Helô Pinheiro com a Tocha Olímpica

«Tom e Vinícius queriam um Brasil evoluído»

Nos últimos dias, Garota de Ipanema é mais escutada do que nunca. Aumento de 1200 por cento das audições nas plataformas digitais e redes sociais. Efeito colateral da Cerimónia de Abertura dos Jogos Olímpicos, pois.

Num dos momentos do evento, o neto de Tom – Daniel Jobim – canta e Gisele Bundchen desfila. Para os mais jovens, as notas dos autores cariocas são uma autêntica novidade.

Em entrevista ao Maisfutebol, Helô Pinheiro recorda os primeiros momentos ao lado de António Carlos e Vinícius.
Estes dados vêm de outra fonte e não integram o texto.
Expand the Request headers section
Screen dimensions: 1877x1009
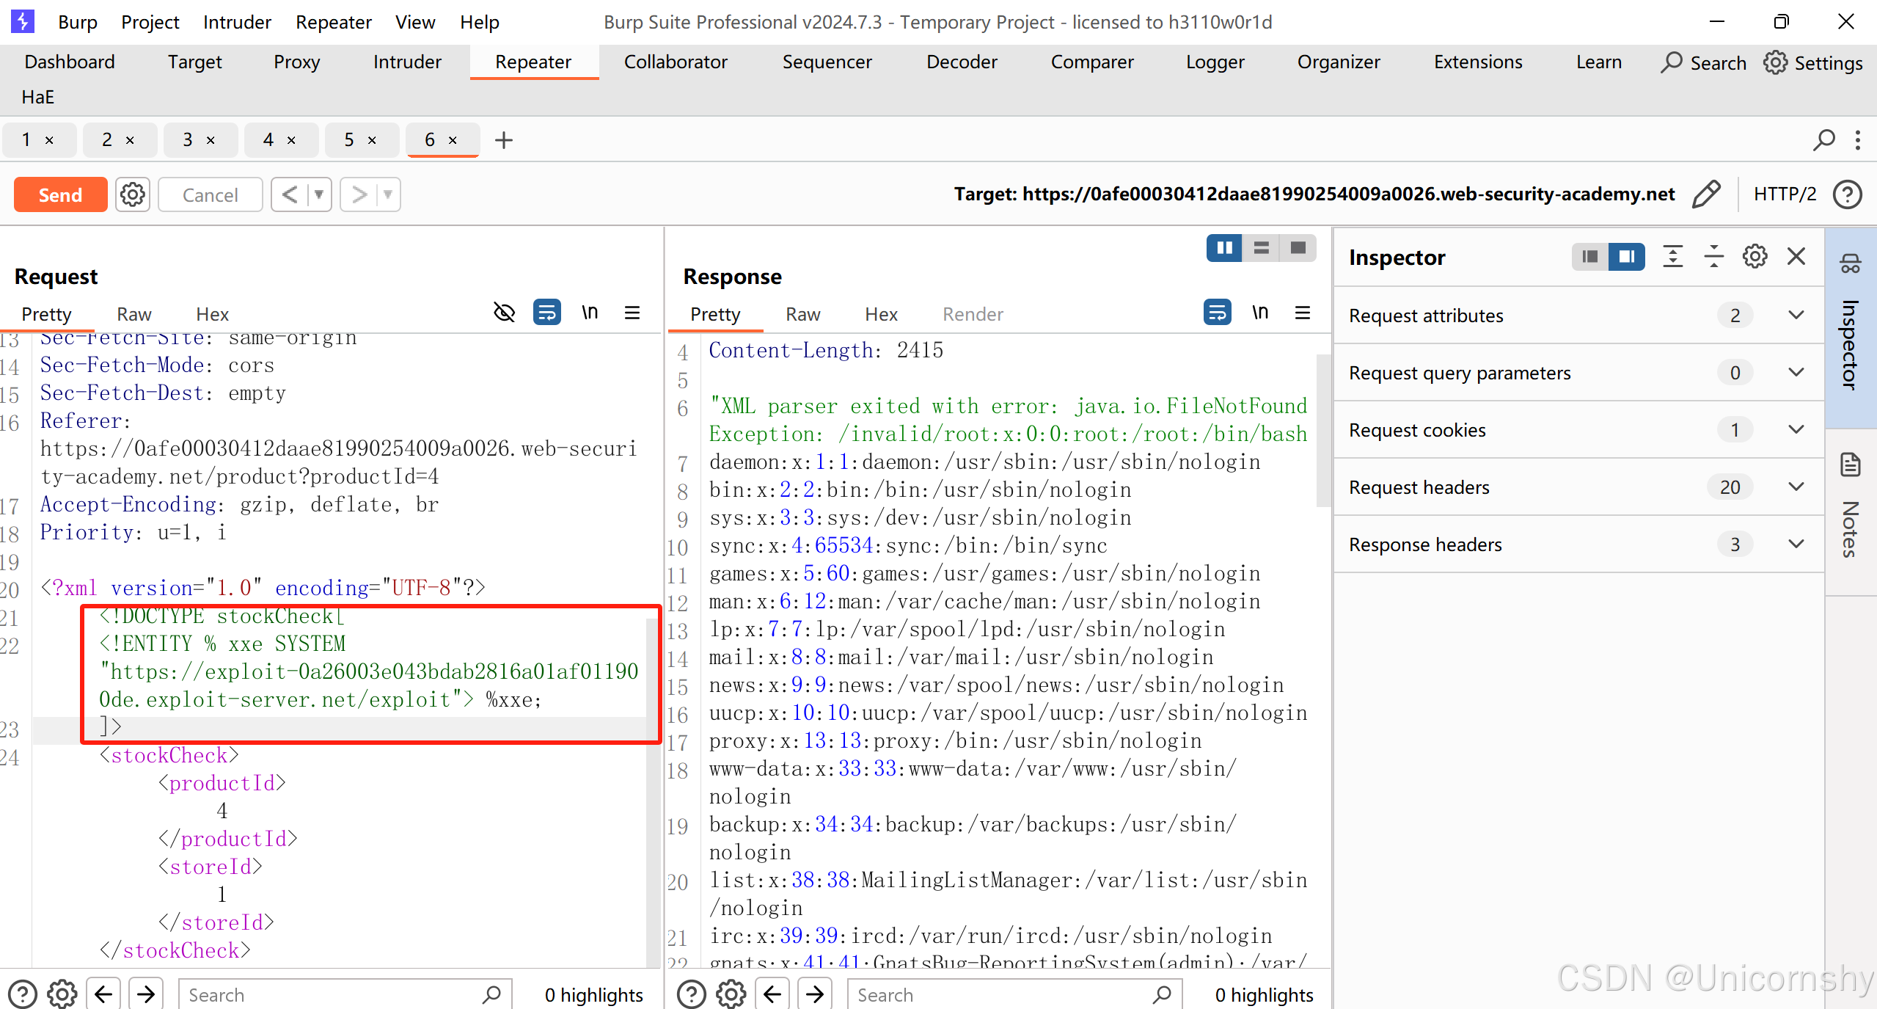(1796, 487)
Divertida, confessa que o Desporto estava longe de ser um dos dionisíacos prazeres da dupla. «Tenho a certeza que seriam a favor dos Jogos, mas para eles os verdadeiros Jogos eram os do copo, da boémia».
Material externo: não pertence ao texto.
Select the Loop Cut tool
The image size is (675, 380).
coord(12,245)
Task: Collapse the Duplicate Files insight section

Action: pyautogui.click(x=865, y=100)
Helô Pinheiro transportou a chama olímpica no dia 5, não perde um dia de competições e imagina Tom e Vinícius nos dias de hoje. «Eles eram homens cultos, evoluídos, queriam um Brasil também evoluído e divertido».

Helô Pinheiro, a Garota de Ipanema, com Vinícius de Moraes

«O Tom quis casar comigo e o meu noivo ficou desesperado»

54 anos se passaram desde o primeiro encontro de Helô com Jobim e Vinícius. Mais de meio século. Ainda é possível ouvir a música e gostar? A Garota de Ipanema responde afirmativamente.

«Tenho 600 versões da música que um fã meu de Recife me mandou e ainda não escutei todas. A música é eterna e jamais será contaminada. Essa música enfeita a vida, vejo a garota enfeitar o sonho das meninas, as ideias, e os desejos das outras meninas. Isso traz um certo sonho», diz ao nosso jornal, em plena Rua de Vinícius de Moraes.

«Foi um marco na minha vida, mas tudo tem coisas positivas e negativas. Ter sido consagrada por essa música, que encanta o mundo inteiro, é uma grande história. Sinto-me lisonjeada, glorificada».

E, afinal, o que eram Tom e Vinícius para Helô? Amigos, cúmplices? «O Tom Jobim queria casar comigo e o meu noivo ficou desesperado. Por isso marcou logo casamento (risos). A nossa atração foi sempre platónica. O Vinícius tornou-se no meu grande confidente. Ter sido a musa deles é uma bênção», confidencia Helô Pinheiro.

«Ah, se ela soubesse, qui quando ela passa, o mundo sorrindo, se enche de graça». Empresária de sucesso, Helô divide o tempo entre Ipanema e São Paulo. As raízes, porém, são portuguesas.

O sogro é natural das Taipas, a sogra de Penafiel e os avós da zona Centro. Helô pede muitas medalhas brasileiras e «pelo menos 20» para Portugal. «Adoro voleibol e futebol, além dos desportos aquáticos».

Quem chega a Ipanema e pergunta por Helô ouve sempre a mesma resposta: «a moça do Tom e do Vinícius?»

Aos 71 anos, para os cariocas será sempre a «coisa mais linda e cheia de graça». A letra não envelhece.